I feed our calves milk replacer for 2 months. Mine go off the bottle and onto a pail at a few days old. We've had less sucking issues and it's easier to adjust the amount of water they get that way. 

Sorry to hear you lost one.


----------



## wynedot55 (Jul 10, 2009)

sorry thast you lost a calf.bottle raising calves can be tough sometimes.watch them very close for scours.an be ready to treat them if you have to.


----------



## Imissmygirls (Jul 10, 2009)

Standard length of time is 8 weeks. Sometimes it's 12 weeks if the calf is small or you want to finish a bag of milk replacer. I've heard of pushing them as young as 4 weeks, but I don't agree with that.

As with children, your mileage varies.  One large bag of milk replacer should last to wean 1 calf.  But maybe not in a cold winter when you are feeding 3 times a day.  
On a homestead situation where you are bucket feeding mama's milk?
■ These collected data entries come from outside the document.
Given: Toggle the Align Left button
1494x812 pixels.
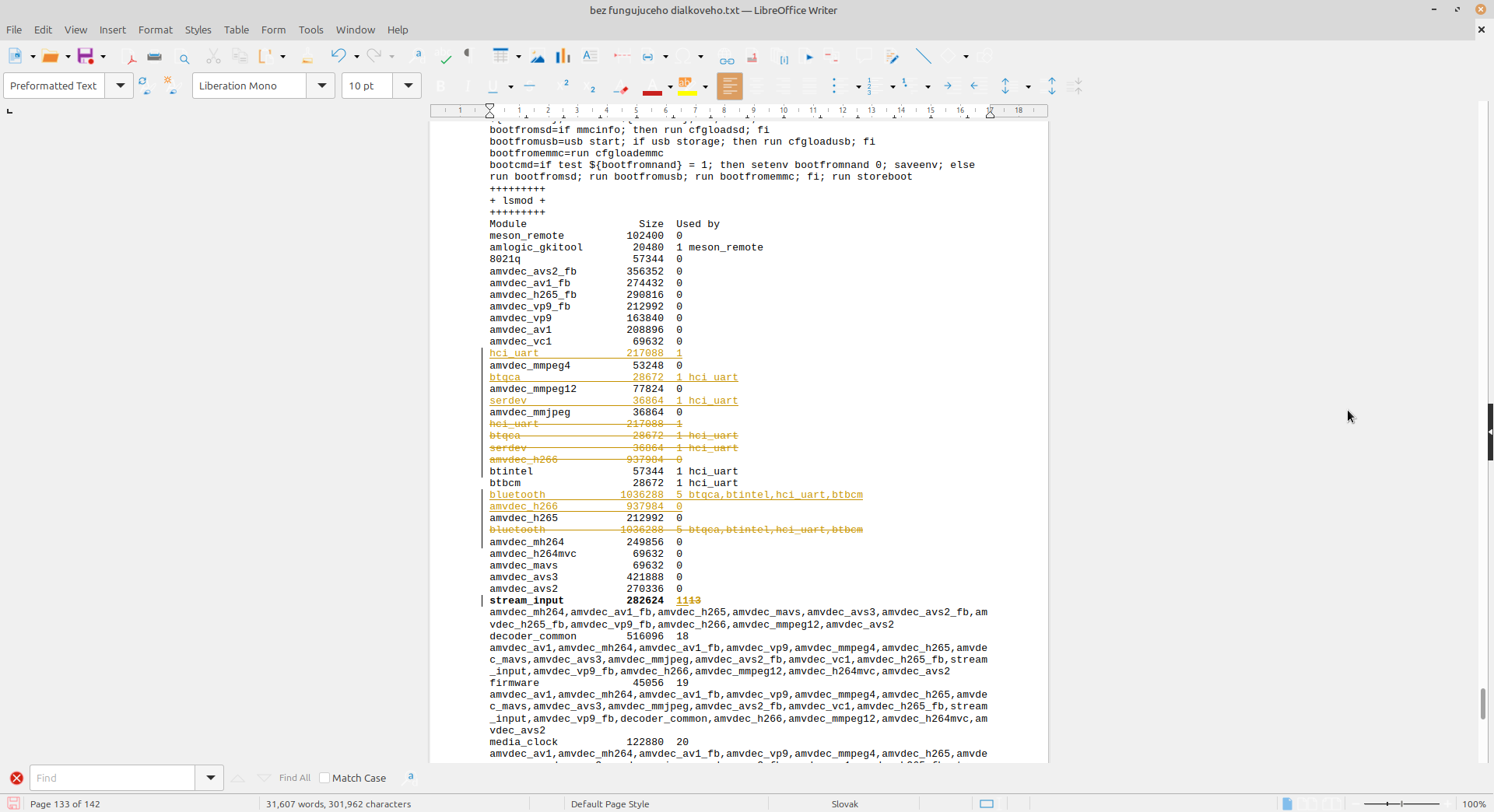Looking at the screenshot, I should [730, 86].
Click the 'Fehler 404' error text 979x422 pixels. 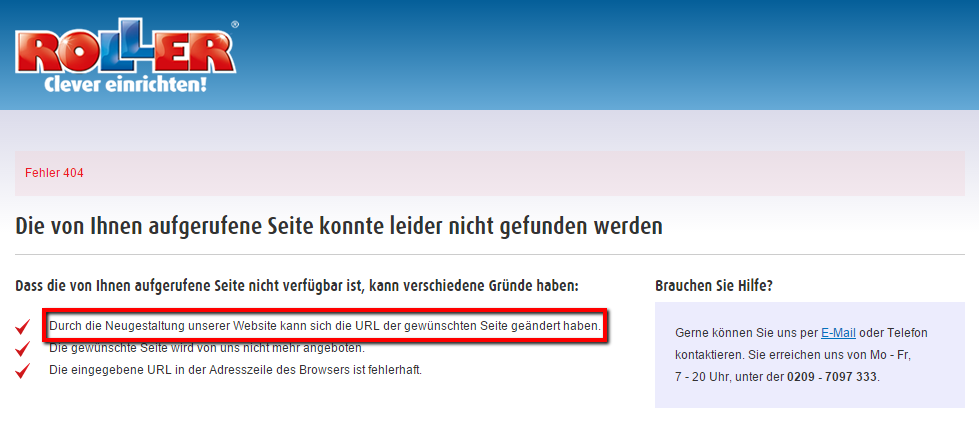[55, 173]
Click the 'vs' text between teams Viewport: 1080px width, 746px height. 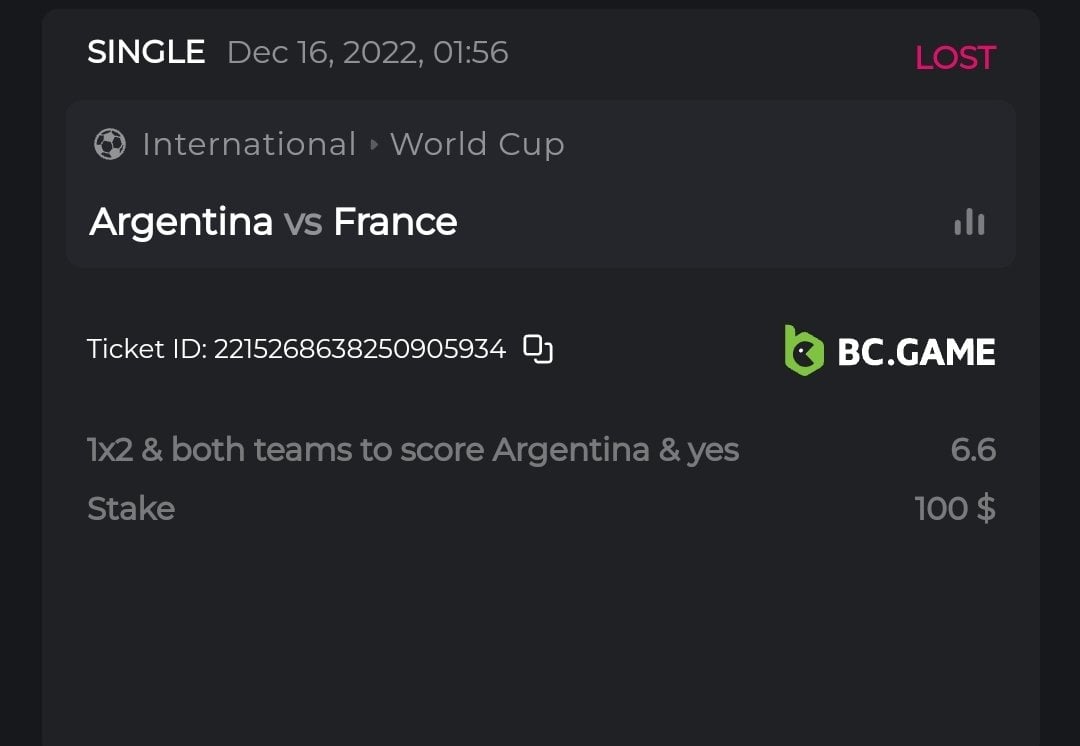(303, 222)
I'd go 8-10 weeks and make sure calf is eating good hay well, and 5 lbs of grain a day with plenty of water.
I can say that and then have a growthy spring calf with lots of fresh grass  and it weans itself at 6 weeks and wants nothing but water, grazing and a little grain. 
Know your animal and feed accordingly.
And I second MissKitty on the bucket issue. The very best thing I have found to prevent sucking is grazing from birth. Jerseys especially are sucky and giving them access to fresh grass gives them something to do with those tongues. Grazing babies is something homesteads can do that commercial farms can't do practically even tho it may be great for the calf.


----------